◆ What the task requires:
One part of the entries below is wanted: the lines from the one containing "Instruction: Clear the" through the one containing "This screenshot has width=1197, height=808.". Write those out exactly and nothing else.

====

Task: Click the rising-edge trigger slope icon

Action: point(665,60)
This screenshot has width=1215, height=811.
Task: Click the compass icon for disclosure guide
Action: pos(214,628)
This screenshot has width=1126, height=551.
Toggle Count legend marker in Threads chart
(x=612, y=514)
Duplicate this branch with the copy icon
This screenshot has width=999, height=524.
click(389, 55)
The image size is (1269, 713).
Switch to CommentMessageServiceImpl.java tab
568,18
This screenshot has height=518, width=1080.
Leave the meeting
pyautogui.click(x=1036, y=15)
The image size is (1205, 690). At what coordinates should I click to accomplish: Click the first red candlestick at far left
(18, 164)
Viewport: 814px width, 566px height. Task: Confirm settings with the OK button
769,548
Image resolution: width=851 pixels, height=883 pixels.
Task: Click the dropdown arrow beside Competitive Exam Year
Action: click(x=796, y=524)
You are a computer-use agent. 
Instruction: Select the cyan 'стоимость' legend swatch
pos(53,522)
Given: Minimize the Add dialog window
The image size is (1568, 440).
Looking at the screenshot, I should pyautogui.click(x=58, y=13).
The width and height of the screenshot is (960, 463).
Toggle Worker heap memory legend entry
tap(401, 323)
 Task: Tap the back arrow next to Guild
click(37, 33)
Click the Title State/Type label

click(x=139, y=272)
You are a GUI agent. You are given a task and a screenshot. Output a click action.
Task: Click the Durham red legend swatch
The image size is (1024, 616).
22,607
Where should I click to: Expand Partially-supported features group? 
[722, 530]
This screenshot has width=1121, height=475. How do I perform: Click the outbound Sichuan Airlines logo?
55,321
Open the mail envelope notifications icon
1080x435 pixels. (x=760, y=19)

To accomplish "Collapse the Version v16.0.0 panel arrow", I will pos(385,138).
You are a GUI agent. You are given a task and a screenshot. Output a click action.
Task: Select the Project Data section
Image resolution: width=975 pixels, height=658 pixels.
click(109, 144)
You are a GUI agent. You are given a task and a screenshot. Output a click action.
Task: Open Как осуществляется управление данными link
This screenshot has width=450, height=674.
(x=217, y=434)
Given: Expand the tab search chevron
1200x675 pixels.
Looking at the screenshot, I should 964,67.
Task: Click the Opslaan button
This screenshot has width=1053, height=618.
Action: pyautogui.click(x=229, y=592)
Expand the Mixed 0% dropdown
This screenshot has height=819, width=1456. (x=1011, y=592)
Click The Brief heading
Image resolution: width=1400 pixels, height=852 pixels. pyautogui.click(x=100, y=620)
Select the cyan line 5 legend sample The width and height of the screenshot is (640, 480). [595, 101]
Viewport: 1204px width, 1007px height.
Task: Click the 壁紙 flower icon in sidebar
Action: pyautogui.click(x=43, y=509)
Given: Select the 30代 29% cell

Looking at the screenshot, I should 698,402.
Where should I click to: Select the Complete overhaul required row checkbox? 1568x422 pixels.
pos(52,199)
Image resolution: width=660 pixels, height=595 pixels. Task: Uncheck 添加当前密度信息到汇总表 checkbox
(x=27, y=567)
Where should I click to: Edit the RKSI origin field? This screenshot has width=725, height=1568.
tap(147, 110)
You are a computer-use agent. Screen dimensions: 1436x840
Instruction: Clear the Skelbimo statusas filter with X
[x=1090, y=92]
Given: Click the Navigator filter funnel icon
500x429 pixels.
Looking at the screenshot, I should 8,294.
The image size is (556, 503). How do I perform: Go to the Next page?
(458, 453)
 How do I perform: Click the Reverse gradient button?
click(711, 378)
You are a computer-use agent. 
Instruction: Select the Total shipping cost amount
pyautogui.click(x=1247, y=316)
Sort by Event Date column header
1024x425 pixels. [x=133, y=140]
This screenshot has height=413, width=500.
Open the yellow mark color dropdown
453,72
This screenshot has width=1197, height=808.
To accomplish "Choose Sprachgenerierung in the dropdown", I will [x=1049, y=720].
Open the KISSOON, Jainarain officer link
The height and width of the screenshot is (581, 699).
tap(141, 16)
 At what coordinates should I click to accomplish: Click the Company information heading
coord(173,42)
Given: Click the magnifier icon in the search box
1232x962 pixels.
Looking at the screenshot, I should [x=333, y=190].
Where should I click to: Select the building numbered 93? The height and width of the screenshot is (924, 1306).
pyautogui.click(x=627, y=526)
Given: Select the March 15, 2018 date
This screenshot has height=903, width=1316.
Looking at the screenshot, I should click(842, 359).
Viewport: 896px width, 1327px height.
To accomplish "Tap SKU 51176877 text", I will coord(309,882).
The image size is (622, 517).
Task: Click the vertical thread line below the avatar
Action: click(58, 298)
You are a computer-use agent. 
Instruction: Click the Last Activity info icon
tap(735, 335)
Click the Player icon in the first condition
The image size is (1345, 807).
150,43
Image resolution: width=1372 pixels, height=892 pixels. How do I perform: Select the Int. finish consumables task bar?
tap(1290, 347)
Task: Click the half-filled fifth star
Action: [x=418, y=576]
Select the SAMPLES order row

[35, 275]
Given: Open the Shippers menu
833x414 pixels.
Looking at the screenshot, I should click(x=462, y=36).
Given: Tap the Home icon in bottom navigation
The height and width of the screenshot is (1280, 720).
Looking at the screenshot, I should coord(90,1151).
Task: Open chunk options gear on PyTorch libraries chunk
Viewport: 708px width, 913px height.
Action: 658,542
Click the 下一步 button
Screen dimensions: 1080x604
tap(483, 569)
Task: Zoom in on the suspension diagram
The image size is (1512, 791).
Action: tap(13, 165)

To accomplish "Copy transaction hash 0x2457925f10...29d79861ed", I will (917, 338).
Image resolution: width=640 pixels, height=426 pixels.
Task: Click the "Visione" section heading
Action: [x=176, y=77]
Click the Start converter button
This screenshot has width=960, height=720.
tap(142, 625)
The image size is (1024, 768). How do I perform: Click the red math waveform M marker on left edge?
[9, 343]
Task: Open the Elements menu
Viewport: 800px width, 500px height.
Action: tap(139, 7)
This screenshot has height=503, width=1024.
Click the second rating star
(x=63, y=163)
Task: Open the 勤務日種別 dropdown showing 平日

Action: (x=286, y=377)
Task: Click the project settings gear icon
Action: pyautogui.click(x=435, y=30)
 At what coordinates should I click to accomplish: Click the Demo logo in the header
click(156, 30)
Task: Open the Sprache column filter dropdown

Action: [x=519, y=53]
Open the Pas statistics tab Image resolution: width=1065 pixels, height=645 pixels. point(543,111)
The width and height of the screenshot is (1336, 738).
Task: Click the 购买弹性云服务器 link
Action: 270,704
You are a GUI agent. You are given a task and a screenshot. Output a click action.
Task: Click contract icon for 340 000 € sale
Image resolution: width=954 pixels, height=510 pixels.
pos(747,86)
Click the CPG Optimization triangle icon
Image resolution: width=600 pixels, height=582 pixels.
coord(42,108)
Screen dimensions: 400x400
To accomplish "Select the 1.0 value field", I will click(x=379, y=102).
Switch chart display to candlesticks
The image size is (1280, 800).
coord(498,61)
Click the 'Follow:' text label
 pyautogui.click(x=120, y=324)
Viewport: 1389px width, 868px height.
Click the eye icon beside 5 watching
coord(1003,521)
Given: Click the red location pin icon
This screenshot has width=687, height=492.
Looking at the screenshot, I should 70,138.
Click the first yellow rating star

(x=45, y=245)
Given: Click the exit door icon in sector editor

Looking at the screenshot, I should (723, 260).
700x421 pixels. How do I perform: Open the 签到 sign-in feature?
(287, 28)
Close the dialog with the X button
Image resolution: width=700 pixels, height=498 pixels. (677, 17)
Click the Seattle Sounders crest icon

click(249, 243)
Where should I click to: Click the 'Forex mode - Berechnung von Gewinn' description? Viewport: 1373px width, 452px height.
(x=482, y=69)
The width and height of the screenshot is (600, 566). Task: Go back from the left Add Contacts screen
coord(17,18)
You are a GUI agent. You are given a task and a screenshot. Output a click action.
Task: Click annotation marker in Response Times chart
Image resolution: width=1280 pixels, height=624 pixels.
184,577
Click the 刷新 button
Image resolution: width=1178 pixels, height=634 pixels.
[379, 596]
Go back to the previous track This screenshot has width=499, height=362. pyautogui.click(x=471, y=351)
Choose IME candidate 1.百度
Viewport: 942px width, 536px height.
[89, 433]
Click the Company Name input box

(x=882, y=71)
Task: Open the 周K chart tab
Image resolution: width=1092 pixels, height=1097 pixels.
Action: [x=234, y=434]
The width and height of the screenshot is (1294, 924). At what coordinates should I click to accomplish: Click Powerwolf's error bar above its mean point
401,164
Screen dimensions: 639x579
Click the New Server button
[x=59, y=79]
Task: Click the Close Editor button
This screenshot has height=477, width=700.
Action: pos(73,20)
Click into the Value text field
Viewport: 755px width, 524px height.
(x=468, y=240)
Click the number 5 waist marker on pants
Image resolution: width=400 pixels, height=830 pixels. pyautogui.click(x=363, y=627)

====

◆ Task answer:
Instruction: Clear the Skelbimo statusas filter with X
[x=1090, y=92]
Given: Click the Navigator filter funnel icon
500x429 pixels.
Looking at the screenshot, I should 8,294.
The image size is (556, 503). How do I perform: Go to the Next page?
(458, 453)
 How do I perform: Click the Reverse gradient button?
click(711, 378)
You are a computer-use agent. 
Instruction: Select the Total shipping cost amount
pyautogui.click(x=1247, y=316)
Sort by Event Date column header
1024x425 pixels. [x=133, y=140]
This screenshot has height=413, width=500.
Open the yellow mark color dropdown
453,72
This screenshot has width=1197, height=808.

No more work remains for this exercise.